▶ _GIVEN ENTRIES_
★ ★ ★ ★ ★ ★ ★

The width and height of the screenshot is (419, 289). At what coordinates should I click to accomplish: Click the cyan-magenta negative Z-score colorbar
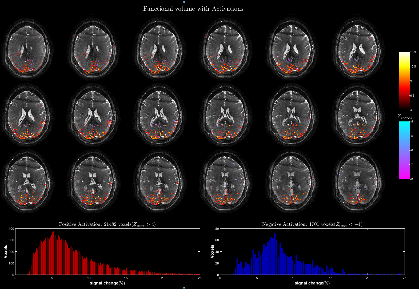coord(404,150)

★ ★ ★ ★ ★ ★ ★

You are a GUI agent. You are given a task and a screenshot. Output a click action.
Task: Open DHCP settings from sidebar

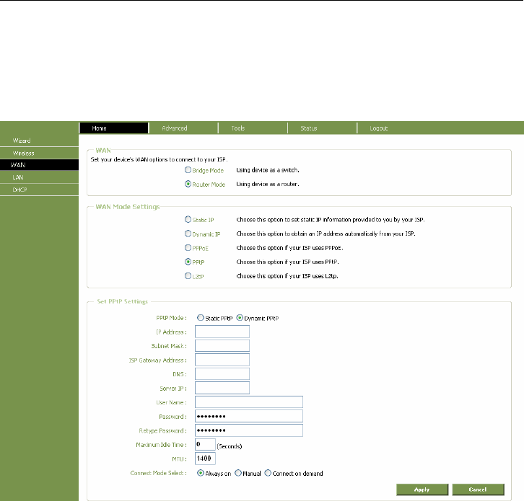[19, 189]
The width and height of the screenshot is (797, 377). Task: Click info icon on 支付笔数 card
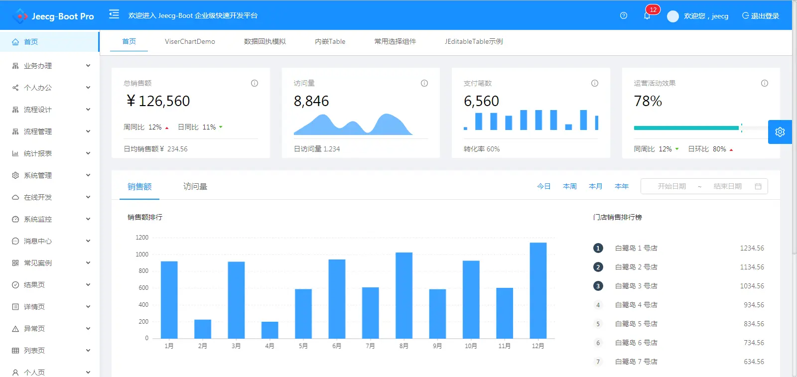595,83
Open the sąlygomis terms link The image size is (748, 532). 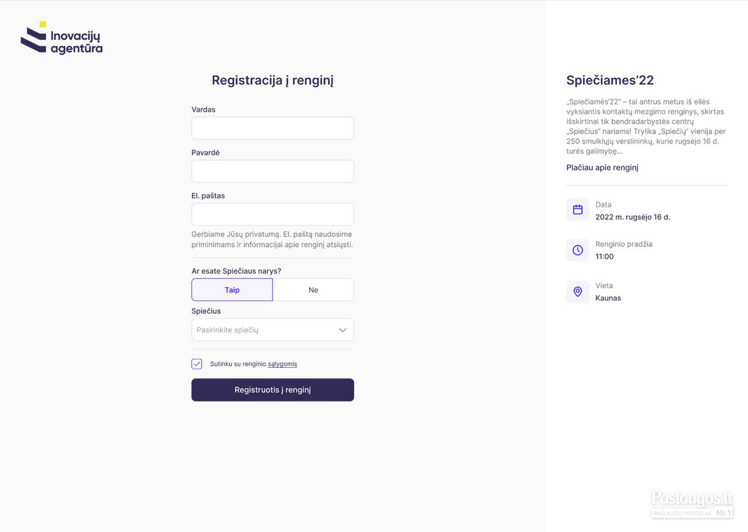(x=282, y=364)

★ ★ ★ ★ ★ ★ ★

▶ _JOB_
Copy out the entries from the line with "The width and height of the screenshot is (419, 289)." to the line with "coord(404,150)", keeping both of those lines and omitting the pictures.

▶ _RESPONSE_
The width and height of the screenshot is (419, 289). At what coordinates should I click to accomplish: Click the cyan-magenta negative Z-score colorbar
coord(404,150)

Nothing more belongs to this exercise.